Босиком - Хильдебранд Элин - Страница 45
- Предыдущая
- 45/98
- Следующая
— О своей семье расскажу вам вкратце, — произнес Уолш. — У моей матери есть сад, где она выращивает розы, а отец наконец-то вступил в двадцать первый век и купил цифровой фотоаппарат, и теперь он присылает мне снимки роз и малышей, гуляющих среди цветов.
— Звучит очень мило, — сказала Бренда. И это была правда.
— Это рай, — ответил Уолш. — Но я не знал об этом, пока не уехал, а теперь, когда я здесь, мне уже сложно вернуться.
— Ты хочешь вернуться? — спросила Бренда.
— Если я не вернусь, я разобью сердце своей матери.
Подошел официант, и Уолш заказал себе бургер и спросил, желает ли чего-нибудь доктор Линдон.
— Пожалуйста, не надо, — попросила она.
— Не надо что?
— Называть меня «доктор Линдон». Еще раз назовешь, и я уйду.
Он улыбнулся.
— Хорошо, тогда, Бренда, может, бургер?
— Я съем кусочек твоего, если ты не против.
— Без проблем.

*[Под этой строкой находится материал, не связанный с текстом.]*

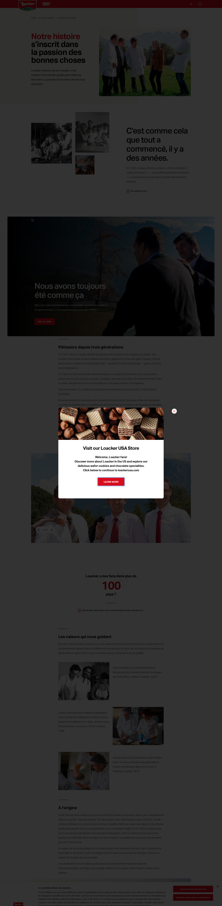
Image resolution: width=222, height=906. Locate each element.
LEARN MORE (111, 481)
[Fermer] (174, 411)
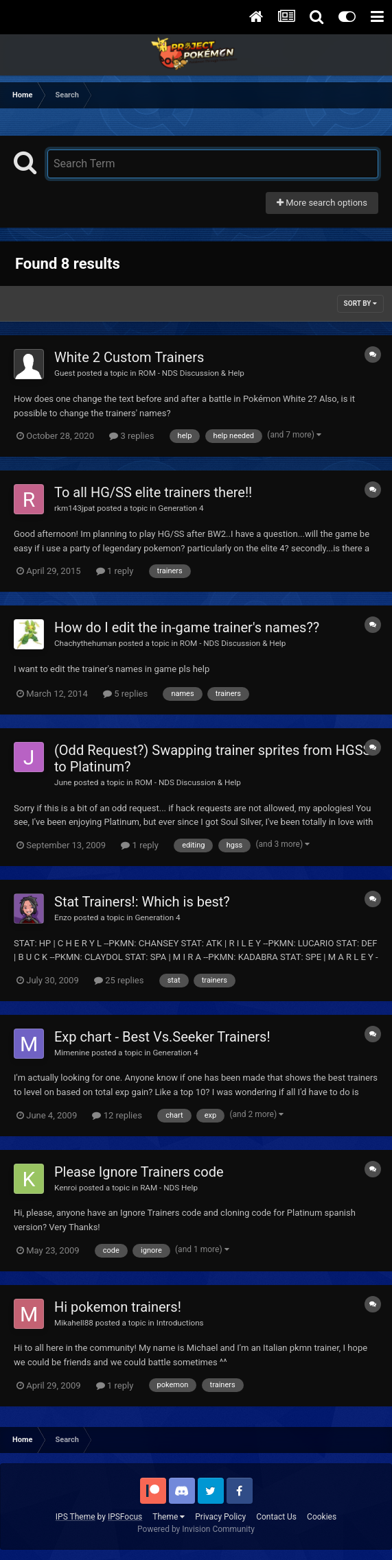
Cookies (321, 1517)
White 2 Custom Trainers (129, 357)
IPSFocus (125, 1517)
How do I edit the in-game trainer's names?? (186, 627)
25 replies (118, 980)
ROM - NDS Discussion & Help (191, 373)
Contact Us (276, 1517)
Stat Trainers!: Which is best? (142, 901)
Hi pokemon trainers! (117, 1307)
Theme (168, 1517)
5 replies (125, 693)
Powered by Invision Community (196, 1529)
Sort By (360, 303)
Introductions (180, 1323)
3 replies (131, 436)
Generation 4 (180, 508)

Мой бургер — твой бургер.
— Я немного перекусила перед нашей встречей, — пояснила Бренда и заказала еще один бокал вина.
— Ты уже побывала где-то еще?
— Побывала. — И она рассказала Уолшу о своем прерванном ужине с Эриком и Ноэль, а потом длинную историю об Эрике. — Я люблю его с шестнадцати лет, — сказала Бренда. — Обычно люди вырастают и влюбляются в кого-то другого, но не я.

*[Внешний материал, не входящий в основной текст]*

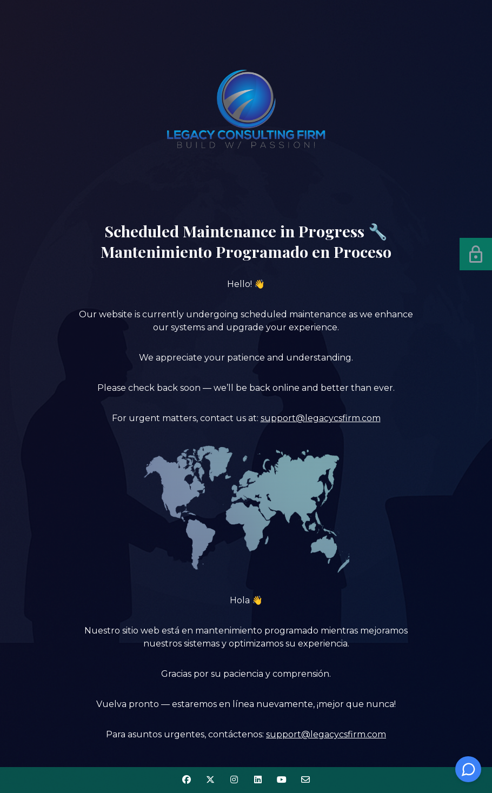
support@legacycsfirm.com (321, 418)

— Я думаю, что любовь шестнадцатилетних — это самый лучший вид любви, — сказал Уолш. — Благодаря ее чистоте. Я любил девочку по имени Копер Шей, австралийку, самую бедную из всех, кого я когда-либо встречал, и за это я любил ее еще больше. Когда я вспоминаю о Копер, я думаю о том, что моя судьба могла бы сложиться по-другому и я жил бы сейчас во Фримантле с ней и с четырьмя или пятью нашими детьми. И я уверен, что был бы счастлив. Но все вышло иначе.
— Да, — произнесла Бренда. Она была рада этому.
Еще один бокал вина, и они начали целоваться. Они сидели друг напротив друга, их стулья стояли очень близко, и во время поцелуя Уолш зажал колени Бренды между своих колен, и она невольно подумала о сексе. В конце бара послышался смех и аплодисменты, и Бренда подумала: «Все смотрят на нас», но когда она подняла глаза, то увидела, что все пили и были заняты своими делами, за исключением мужчины с седыми усами с закрученными кончиками, который подмигнул ей и поднял бокал с вином.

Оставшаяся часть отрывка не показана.